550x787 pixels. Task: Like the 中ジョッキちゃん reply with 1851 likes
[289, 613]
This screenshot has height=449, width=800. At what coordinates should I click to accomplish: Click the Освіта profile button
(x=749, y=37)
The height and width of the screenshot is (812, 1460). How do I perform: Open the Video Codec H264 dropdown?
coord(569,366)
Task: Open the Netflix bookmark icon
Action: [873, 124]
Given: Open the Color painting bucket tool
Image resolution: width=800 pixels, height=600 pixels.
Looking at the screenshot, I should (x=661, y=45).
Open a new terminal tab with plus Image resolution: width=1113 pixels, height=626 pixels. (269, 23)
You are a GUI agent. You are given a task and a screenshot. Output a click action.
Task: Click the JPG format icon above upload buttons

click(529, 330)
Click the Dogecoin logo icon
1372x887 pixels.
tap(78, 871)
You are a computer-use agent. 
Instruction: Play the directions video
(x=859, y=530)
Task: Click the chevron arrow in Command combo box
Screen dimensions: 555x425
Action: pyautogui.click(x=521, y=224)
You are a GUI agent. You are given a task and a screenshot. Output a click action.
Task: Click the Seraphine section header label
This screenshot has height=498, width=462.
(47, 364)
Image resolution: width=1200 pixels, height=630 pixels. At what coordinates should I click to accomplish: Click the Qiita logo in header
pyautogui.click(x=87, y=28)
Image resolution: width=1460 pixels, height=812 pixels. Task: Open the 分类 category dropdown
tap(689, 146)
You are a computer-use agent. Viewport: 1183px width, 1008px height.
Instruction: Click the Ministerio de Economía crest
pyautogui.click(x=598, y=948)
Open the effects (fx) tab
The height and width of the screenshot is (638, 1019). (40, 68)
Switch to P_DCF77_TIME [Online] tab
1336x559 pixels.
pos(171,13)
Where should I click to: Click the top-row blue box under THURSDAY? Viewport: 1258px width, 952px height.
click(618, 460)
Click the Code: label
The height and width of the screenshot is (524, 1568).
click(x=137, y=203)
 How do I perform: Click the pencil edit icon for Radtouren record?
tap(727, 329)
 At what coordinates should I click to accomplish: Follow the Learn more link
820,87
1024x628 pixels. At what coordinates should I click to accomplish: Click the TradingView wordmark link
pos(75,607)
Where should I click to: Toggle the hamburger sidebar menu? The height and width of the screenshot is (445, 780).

**Written instruction**
Put every line of the listing above into a JSON list of strings, one string per line, with blank lines left out.

**Result of this task**
[
  "550x787 pixels. Task: Like the 中ジョッキちゃん reply with 1851 likes",
  "[289, 613]",
  "This screenshot has height=449, width=800. At what coordinates should I click to accomplish: Click the Освіта profile button",
  "(x=749, y=37)",
  "The height and width of the screenshot is (812, 1460). How do I perform: Open the Video Codec H264 dropdown?",
  "coord(569,366)",
  "Task: Open the Netflix bookmark icon",
  "Action: [873, 124]",
  "Given: Open the Color painting bucket tool",
  "Image resolution: width=800 pixels, height=600 pixels.",
  "Looking at the screenshot, I should (x=661, y=45).",
  "Open a new terminal tab with plus Image resolution: width=1113 pixels, height=626 pixels. (269, 23)",
  "You are a GUI agent. You are given a task and a screenshot. Output a click action.",
  "Task: Click the JPG format icon above upload buttons",
  "click(529, 330)",
  "Click the Dogecoin logo icon",
  "1372x887 pixels.",
  "tap(78, 871)",
  "You are a computer-use agent. ",
  "Instruction: Play the directions video",
  "(x=859, y=530)",
  "Task: Click the chevron arrow in Command combo box",
  "Screen dimensions: 555x425",
  "Action: pyautogui.click(x=521, y=224)",
  "You are a GUI agent. You are given a task and a screenshot. Output a click action.",
  "Task: Click the Seraphine section header label",
  "This screenshot has height=498, width=462.",
  "(47, 364)",
  "Image resolution: width=1200 pixels, height=630 pixels. At what coordinates should I click to accomplish: Click the Qiita logo in header",
  "pyautogui.click(x=87, y=28)",
  "Image resolution: width=1460 pixels, height=812 pixels. Task: Open the 分类 category dropdown",
  "tap(689, 146)",
  "You are a computer-use agent. Viewport: 1183px width, 1008px height.",
  "Instruction: Click the Ministerio de Economía crest",
  "pyautogui.click(x=598, y=948)",
  "Open the effects (fx) tab",
  "The height and width of the screenshot is (638, 1019). (40, 68)",
  "Switch to P_DCF77_TIME [Online] tab",
  "1336x559 pixels.",
  "pos(171,13)",
  "Where should I click to: Click the top-row blue box under THURSDAY? Viewport: 1258px width, 952px height.",
  "click(618, 460)",
  "Click the Code: label",
  "The height and width of the screenshot is (524, 1568).",
  "click(x=137, y=203)",
  " How do I perform: Click the pencil edit icon for Radtouren record?",
  "tap(727, 329)",
  " At what coordinates should I click to accomplish: Follow the Learn more link",
  "820,87",
  "1024x628 pixels. At what coordinates should I click to accomplish: Click the TradingView wordmark link",
  "pos(75,607)",
  "Where should I click to: Toggle the hamburger sidebar menu? The height and width of the screenshot is (445, 780)."
]